Show all lines from the records below in which the string "oplossingen" is present.

[Opening Material to process section]

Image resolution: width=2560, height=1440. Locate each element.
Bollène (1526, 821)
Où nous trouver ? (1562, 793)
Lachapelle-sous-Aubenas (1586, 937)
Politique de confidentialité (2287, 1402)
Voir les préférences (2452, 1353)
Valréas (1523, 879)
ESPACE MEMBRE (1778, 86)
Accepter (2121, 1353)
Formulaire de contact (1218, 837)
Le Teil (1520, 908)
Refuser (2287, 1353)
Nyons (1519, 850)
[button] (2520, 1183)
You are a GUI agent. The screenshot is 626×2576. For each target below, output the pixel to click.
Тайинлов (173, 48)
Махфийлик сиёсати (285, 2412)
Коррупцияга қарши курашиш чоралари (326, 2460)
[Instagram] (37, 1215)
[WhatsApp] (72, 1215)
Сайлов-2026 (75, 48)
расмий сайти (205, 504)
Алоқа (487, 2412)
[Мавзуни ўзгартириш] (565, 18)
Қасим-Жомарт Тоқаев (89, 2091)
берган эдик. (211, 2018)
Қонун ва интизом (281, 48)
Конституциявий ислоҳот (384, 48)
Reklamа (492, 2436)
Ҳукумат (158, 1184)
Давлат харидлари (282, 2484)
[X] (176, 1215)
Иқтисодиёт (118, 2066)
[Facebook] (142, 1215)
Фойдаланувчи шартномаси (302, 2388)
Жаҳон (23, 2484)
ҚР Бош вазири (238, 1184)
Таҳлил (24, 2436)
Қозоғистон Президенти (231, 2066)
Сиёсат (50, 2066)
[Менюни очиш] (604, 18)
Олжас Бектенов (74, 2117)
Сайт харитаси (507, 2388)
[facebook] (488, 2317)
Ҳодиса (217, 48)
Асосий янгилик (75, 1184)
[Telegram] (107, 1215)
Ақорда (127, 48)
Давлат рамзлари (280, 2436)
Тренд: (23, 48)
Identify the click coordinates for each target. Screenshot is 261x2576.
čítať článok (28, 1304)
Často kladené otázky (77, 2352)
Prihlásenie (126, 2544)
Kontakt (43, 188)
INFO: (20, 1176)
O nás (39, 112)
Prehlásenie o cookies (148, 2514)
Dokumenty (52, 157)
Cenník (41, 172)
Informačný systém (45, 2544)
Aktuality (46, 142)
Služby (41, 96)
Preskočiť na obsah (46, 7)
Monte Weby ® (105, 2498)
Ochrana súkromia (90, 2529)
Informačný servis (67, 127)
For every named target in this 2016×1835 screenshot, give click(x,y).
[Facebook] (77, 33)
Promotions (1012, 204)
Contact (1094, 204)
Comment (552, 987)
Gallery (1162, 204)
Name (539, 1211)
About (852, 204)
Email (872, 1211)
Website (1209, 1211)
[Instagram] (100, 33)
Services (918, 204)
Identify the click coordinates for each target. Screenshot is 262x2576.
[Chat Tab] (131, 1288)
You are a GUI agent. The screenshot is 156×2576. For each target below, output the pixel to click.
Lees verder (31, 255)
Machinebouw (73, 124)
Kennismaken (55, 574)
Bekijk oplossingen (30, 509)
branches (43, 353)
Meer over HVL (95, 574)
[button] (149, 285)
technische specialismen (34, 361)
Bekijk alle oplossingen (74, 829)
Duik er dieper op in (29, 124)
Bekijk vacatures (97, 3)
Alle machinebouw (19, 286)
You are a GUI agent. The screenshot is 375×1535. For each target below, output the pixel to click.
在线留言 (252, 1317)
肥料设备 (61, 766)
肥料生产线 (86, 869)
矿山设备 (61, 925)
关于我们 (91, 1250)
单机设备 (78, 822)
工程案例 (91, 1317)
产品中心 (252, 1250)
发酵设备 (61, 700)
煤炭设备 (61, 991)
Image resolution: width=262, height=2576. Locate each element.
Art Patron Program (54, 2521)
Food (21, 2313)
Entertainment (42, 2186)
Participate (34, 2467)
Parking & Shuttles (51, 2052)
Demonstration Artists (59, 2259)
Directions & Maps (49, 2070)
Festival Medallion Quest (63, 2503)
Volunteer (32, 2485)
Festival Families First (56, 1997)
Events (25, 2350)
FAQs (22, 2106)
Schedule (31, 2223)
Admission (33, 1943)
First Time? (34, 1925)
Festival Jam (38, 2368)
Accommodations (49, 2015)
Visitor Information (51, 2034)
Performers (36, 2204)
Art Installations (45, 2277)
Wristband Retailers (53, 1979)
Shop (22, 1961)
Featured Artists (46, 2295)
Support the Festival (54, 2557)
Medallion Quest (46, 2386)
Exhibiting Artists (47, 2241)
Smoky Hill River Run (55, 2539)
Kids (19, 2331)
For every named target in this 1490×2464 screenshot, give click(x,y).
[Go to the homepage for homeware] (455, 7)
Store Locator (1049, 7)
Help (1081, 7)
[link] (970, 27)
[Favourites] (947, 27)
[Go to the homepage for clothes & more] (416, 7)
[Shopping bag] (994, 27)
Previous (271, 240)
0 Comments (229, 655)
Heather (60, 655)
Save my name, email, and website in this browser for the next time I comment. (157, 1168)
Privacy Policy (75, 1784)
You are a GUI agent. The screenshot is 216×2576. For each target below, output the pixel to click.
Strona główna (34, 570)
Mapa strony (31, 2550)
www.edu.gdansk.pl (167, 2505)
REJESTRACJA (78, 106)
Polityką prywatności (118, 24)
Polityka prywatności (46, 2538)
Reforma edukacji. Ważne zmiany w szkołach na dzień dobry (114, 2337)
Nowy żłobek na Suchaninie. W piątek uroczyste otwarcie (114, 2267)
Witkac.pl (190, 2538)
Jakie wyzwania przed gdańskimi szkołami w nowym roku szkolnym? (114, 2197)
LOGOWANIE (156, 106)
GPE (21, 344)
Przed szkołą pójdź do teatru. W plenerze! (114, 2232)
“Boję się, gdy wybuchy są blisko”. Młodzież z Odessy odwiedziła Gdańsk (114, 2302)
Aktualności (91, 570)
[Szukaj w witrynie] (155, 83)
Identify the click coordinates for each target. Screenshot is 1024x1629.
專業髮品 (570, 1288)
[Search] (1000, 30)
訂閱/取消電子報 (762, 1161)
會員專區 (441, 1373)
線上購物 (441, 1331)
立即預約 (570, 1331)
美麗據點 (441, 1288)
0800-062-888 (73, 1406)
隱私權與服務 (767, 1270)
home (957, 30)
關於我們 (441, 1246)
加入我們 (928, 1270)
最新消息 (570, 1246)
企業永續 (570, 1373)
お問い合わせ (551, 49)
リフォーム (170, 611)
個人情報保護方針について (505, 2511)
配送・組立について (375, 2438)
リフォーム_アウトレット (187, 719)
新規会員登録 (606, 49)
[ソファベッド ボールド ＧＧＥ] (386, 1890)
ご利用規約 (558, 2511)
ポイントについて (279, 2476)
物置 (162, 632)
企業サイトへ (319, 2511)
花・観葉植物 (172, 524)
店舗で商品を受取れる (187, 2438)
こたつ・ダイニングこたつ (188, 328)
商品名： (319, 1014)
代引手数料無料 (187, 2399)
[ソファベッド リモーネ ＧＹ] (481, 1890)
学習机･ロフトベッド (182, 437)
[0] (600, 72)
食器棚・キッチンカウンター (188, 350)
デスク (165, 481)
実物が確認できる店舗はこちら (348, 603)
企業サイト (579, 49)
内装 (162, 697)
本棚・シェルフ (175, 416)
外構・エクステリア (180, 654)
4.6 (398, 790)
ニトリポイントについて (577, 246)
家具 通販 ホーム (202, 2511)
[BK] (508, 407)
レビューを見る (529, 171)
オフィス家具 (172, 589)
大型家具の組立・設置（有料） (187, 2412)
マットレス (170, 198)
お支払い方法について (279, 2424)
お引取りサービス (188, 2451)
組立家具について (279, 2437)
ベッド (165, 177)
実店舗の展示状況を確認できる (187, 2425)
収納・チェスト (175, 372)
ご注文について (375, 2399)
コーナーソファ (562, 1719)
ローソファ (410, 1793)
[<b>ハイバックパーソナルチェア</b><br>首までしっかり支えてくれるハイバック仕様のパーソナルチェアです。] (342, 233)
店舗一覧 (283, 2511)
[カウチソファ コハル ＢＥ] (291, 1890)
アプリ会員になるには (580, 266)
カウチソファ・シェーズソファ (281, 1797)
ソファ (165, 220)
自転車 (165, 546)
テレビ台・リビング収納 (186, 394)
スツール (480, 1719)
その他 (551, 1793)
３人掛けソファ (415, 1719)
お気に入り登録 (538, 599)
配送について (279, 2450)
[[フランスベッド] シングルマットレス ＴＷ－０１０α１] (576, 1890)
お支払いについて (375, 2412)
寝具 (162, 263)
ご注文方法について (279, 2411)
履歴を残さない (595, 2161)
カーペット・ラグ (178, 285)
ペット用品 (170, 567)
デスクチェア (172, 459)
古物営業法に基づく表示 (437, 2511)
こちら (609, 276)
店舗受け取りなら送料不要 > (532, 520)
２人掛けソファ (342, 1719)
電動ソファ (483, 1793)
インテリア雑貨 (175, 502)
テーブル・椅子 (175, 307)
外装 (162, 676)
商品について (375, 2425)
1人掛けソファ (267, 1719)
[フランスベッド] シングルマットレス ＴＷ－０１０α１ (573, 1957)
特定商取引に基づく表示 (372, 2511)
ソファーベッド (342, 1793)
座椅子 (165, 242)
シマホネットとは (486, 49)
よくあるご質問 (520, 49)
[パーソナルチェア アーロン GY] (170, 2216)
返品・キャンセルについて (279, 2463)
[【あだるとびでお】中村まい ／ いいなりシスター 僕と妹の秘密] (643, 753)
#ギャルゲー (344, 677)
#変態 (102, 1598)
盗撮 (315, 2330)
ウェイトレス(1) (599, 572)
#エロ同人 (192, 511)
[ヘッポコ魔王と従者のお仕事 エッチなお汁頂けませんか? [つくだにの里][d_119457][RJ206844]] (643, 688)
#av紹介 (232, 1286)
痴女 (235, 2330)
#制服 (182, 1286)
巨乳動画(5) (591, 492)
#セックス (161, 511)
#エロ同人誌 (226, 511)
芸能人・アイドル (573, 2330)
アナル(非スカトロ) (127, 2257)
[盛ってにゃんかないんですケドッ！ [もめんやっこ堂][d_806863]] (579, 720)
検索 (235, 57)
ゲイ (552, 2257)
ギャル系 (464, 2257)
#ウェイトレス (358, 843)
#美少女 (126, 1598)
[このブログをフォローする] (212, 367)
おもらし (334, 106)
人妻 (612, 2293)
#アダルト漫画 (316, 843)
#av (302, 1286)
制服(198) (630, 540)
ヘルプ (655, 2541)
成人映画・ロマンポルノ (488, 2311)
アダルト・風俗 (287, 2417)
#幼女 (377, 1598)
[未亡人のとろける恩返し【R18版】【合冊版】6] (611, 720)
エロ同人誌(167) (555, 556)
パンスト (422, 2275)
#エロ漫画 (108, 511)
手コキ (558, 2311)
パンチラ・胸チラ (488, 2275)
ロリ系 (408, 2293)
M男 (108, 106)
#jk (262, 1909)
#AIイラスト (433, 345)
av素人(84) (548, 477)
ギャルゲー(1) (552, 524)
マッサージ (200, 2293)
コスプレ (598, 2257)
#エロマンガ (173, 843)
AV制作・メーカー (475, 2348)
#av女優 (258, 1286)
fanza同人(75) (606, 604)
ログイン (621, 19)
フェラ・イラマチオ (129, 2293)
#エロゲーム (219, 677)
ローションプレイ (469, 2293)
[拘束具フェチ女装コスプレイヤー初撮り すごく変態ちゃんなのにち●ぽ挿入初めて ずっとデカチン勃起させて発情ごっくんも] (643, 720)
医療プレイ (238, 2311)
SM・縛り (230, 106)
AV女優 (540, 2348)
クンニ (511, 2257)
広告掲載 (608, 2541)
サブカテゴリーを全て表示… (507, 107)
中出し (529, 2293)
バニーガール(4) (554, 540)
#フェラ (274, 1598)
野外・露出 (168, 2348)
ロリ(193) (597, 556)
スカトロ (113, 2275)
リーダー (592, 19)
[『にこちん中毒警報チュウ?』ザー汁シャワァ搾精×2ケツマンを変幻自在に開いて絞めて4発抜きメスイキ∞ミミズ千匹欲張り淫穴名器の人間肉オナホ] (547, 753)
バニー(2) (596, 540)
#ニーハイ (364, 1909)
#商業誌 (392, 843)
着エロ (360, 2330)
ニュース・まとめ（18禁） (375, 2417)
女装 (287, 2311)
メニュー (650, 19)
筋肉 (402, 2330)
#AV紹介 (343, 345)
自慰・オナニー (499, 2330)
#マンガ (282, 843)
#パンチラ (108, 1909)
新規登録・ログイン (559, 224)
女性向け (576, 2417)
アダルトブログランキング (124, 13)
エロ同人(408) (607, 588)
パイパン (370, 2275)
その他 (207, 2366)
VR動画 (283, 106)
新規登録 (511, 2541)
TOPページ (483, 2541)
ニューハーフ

[Closing Material to process section]

**Expected answer:**
Bekijk oplossingen (30, 509)
Bekijk alle oplossingen (74, 829)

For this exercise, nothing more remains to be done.